Brazil's Bolsonaro fires land rights chief at urging of farm official: sources

Brazil's President Jair Bolsonaro looks on during a signing ceremony of a presidential decree providing federal organisations with free of charge publications by National Press, in Brasilia, Brazil September 30, 2019. REUTERS/Adriano Machado

BRASILIA (Reuters) - Brazil President Jair Bolsonaro has fired the head of the agency responsible for rural land rights at the urging of an official backed by the country's powerful agriculture lobby, two sources told Reuters on Monday.

The agency, known as Incra, is responsible for demarcating land for new farming settlements, often created on remote Brazilian land with no other owner, much of it in the Amazon rainforest.

FILE PHOTO: An aerial view of a tract of Amazon jungle after it was cleared by farmers in Itaituba, Para, Brazil September 26, 2019. REUTERS/Ricardo Moraes

But approvals of new deeds for these properties have virtually ground to a halt in recent years as Brazil's economy went through a deep recession and Incra faced severe budget cuts. The country's agriculture lobby has been pushing for this backlog of requests for new land deeds, some pending for more than a decade, to finally be addressed.

Bolsonaro, who won election by aligning himself closely with farmers, has fired Incra head Joao Carlos Jesus Correa under pressure from Land Issues Secretary Nabhan Garcia at the Agriculture Ministry, two people familiar with the matter said.

All of Incra's directors, who had been appointed by Correa, were also fired, the sources said.

Garcia had been calling for Correa, an active military general, to be fired for months, saying that the agency needed to act more quickly, one of the people said.

Bolsonaro's official spokesman Otavio Rego Barros declined to confirm Correa's firing, although Barros said the president had met with Garcia and the agriculture minister.
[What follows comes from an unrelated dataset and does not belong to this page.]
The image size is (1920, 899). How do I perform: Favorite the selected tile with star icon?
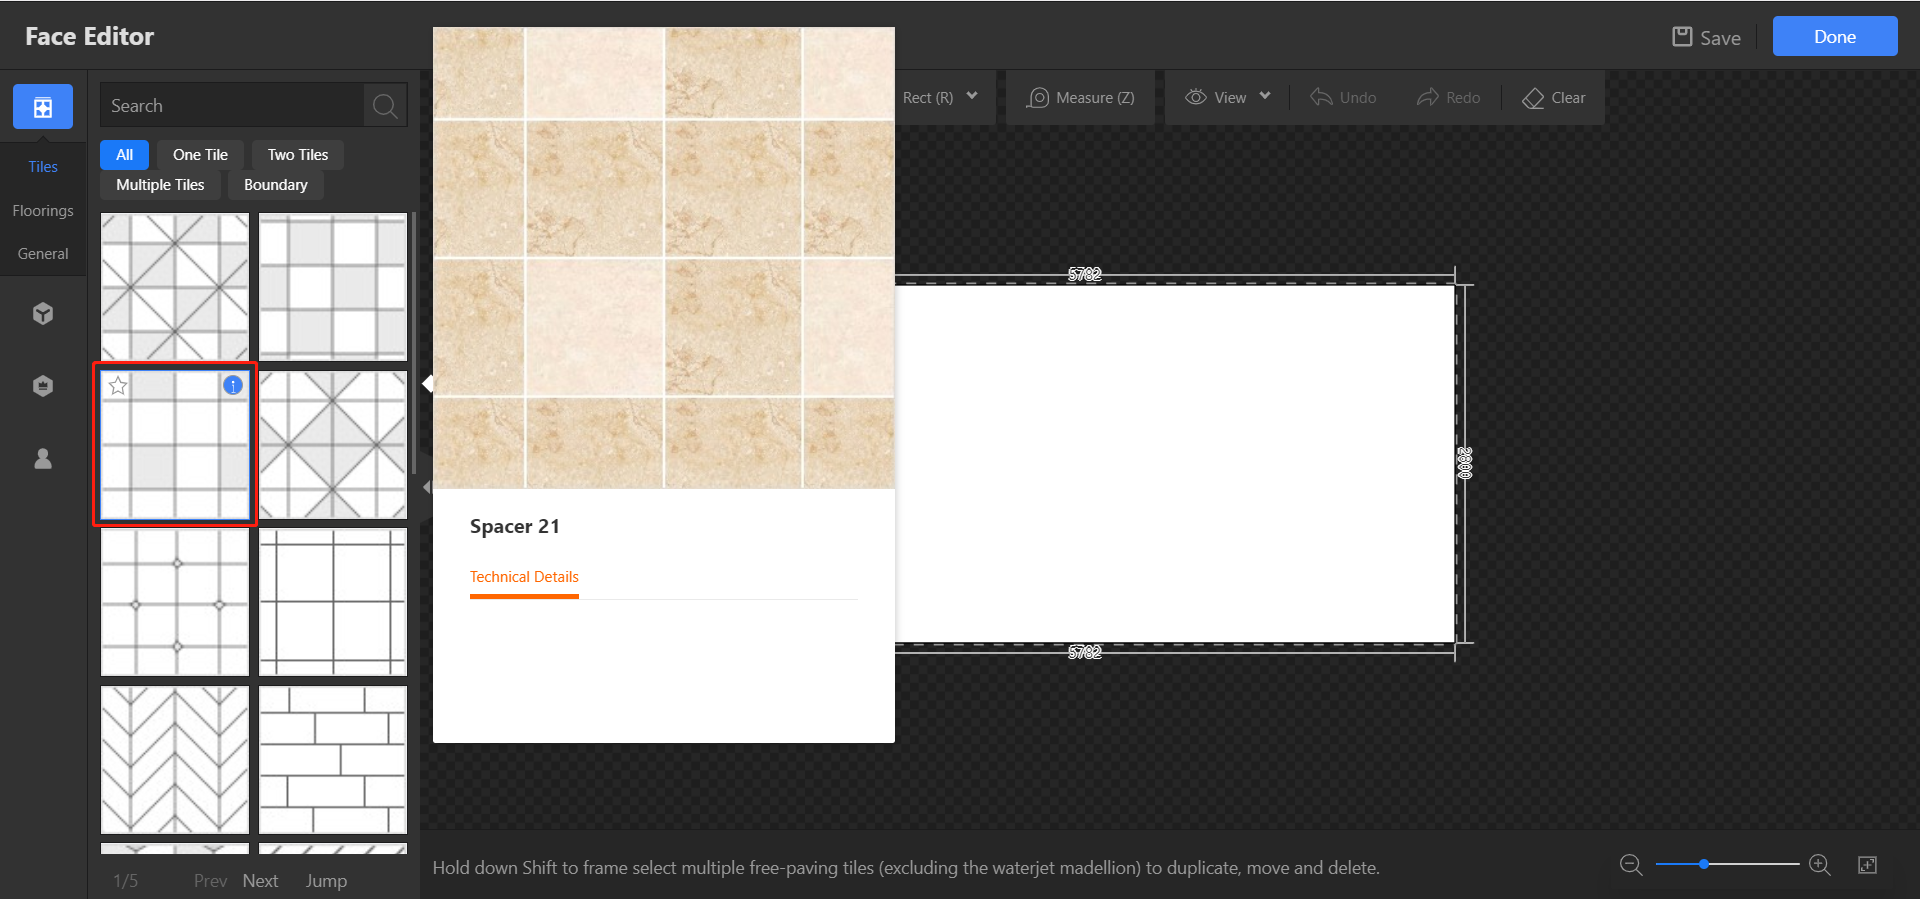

The Agriculture Ministry declined to comment on the firing. Correa could not be immediately reached for comment.

Garcia, a former congressman and long-time conservative leader in the farm sector, had initially been tipped to be agriculture minister but was later appointed as land issues secretary, a position newly created under Bolsonaro.

He remains an influential figure within the administration. The head of Brazil's indigenous affairs agency Funai, Franklimberg Ribeiro de Freitas, blamed Garcia for his firing in June. Bolsonaro has sought to open up indigenous reservations to mining and farming.